Theoretically, if you request less than sizeof(long) bytes, a cast to long * is invalid as a long would not even fit into that memory. One might think that in that case malloc() could choose a smaller alignment but that's not what the standard says. The alignment requirement in the standard does not depend on the size of the allocation!
Since many CPUs as well as many operation system do have alignment requirements, most malloc implementation will always return aligned memory but which alignment rules it follows is system specific. There are also CPUs and systems that have no alignment requirements in which case malloc() may as well return unaligned memory.

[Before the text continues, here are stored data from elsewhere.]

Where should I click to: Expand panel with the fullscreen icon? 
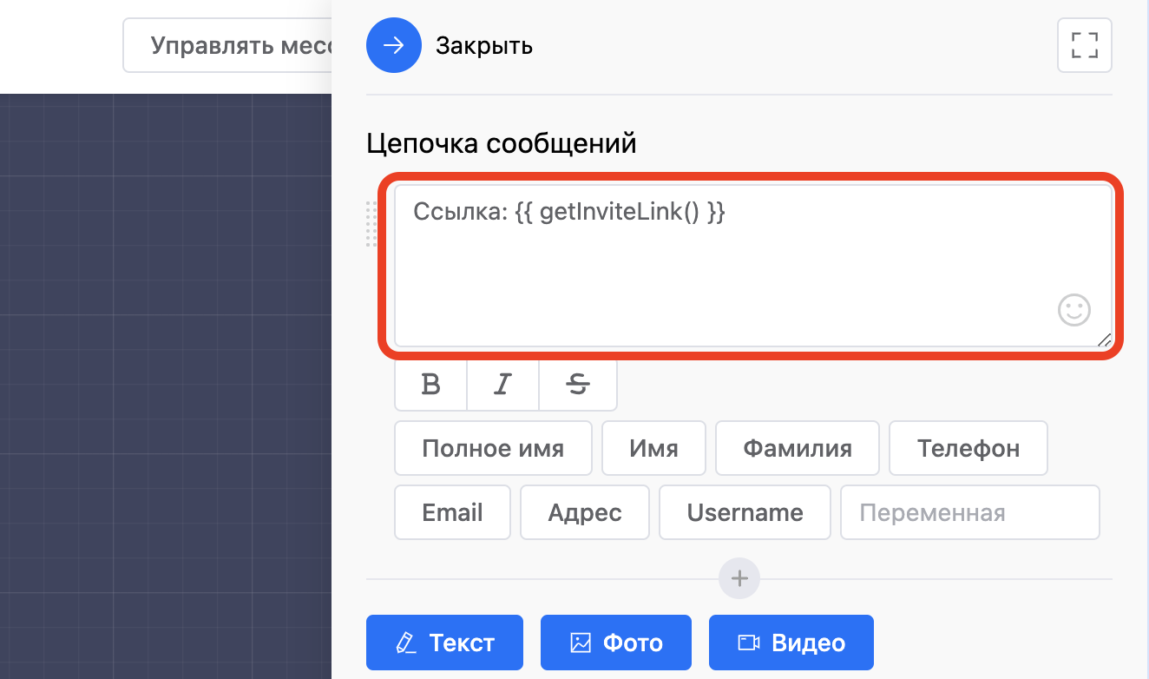[1084, 45]
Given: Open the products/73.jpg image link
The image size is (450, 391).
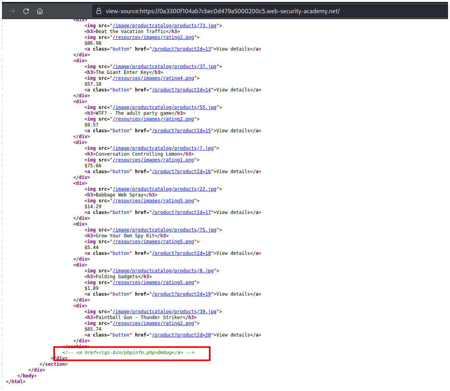Looking at the screenshot, I should (165, 26).
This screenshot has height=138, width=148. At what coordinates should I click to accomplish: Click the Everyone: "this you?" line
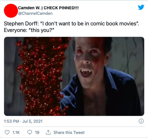(x=29, y=30)
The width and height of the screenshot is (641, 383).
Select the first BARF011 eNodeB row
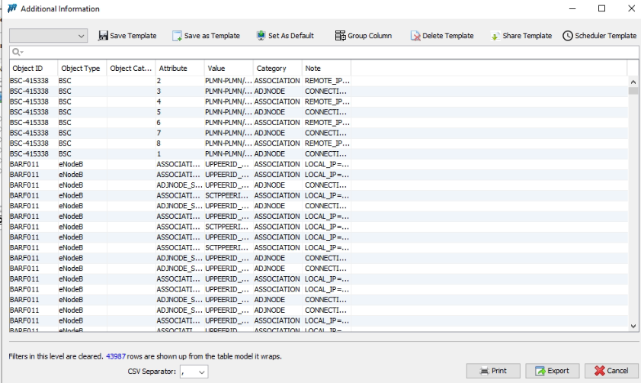(x=76, y=164)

If you depend on a specific alignment, you can either use aligned_alloc(), which is defined in the ISO C11 standard and thus portable to all systems for that a C11 compiler exists or you can use posix_memalign(), which is defined in IEEE Std 1003.1-2001 (aka POSIX 2001) and is available on all POSIX conforming systems as well as systems that try to be as POSIX conforming as possible (Linux for example).
Fun fact:
malloc() on macOS always returns memory that is 16 byte aligned, despite the fact that no data type on macOS has a memory alignment requirement beyond 8. The reason for that is SSE. Some SSE instructions have a 16 byte alignment requirement and by ensuring that malloc() always returns memory that is 16 byte aligned, Apple can very often use SSE optimization in its standard library.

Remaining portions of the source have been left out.